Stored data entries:
╔══

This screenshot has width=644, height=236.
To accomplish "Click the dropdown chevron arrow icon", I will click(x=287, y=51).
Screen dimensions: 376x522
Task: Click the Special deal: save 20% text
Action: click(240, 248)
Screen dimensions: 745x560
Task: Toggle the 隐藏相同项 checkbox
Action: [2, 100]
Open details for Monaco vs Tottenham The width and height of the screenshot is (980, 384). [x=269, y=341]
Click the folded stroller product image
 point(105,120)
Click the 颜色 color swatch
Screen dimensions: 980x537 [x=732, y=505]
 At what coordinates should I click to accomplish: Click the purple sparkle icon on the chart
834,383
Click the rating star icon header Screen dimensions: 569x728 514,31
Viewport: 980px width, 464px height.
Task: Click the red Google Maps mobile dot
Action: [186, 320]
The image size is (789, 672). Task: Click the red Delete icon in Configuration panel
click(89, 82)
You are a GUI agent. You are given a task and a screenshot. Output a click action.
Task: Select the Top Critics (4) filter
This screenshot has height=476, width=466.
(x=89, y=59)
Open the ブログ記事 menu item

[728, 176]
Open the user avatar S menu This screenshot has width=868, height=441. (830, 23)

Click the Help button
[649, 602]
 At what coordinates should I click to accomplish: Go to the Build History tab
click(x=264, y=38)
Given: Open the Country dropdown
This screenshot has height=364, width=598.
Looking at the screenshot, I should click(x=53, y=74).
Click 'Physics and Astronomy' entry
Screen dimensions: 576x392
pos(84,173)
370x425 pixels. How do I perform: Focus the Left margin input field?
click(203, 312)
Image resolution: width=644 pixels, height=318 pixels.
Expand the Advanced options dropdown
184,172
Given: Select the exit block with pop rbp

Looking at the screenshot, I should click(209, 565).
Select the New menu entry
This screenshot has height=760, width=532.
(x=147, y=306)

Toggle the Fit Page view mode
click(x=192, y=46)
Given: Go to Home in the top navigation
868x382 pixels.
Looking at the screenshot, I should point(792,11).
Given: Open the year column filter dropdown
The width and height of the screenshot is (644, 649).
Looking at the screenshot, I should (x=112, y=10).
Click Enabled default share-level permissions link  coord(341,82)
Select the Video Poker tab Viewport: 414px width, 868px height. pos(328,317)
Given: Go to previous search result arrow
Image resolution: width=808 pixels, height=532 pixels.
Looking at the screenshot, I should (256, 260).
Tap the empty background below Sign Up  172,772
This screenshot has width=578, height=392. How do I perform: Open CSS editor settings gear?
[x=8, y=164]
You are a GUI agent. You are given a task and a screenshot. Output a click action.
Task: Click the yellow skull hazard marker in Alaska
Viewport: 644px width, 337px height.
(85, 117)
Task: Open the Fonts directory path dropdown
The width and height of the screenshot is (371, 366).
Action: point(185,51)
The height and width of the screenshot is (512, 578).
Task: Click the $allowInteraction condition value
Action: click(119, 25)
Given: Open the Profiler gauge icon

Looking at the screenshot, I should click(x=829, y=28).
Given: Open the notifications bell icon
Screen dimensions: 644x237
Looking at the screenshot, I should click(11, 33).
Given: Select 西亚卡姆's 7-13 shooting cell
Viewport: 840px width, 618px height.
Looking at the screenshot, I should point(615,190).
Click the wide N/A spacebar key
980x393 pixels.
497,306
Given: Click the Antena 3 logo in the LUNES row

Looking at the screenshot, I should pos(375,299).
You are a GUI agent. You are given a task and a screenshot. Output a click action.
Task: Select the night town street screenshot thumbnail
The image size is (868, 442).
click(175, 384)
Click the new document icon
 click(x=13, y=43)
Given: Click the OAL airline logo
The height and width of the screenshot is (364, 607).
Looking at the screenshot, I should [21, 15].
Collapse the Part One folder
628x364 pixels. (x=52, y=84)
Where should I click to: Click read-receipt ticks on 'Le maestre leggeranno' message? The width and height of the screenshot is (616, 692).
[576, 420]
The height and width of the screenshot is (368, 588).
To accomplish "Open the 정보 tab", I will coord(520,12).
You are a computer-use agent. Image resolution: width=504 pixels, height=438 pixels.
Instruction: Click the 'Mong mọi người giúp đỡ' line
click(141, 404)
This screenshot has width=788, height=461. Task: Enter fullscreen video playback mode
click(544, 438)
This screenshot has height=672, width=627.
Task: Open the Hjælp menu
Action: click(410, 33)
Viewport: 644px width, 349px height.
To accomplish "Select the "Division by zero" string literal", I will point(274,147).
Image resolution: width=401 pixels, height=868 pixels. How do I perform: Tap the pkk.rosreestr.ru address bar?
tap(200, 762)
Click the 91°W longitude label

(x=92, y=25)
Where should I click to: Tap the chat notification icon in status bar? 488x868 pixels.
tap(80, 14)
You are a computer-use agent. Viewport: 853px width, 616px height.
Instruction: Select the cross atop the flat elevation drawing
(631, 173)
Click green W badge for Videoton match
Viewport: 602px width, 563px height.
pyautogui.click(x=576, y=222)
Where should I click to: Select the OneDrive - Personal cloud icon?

╚══

:: What needs to be done ::
If the string "computer" appears in a line of the data above, that line counts. State how many such lines there are and nothing more.

:: Task output ::
2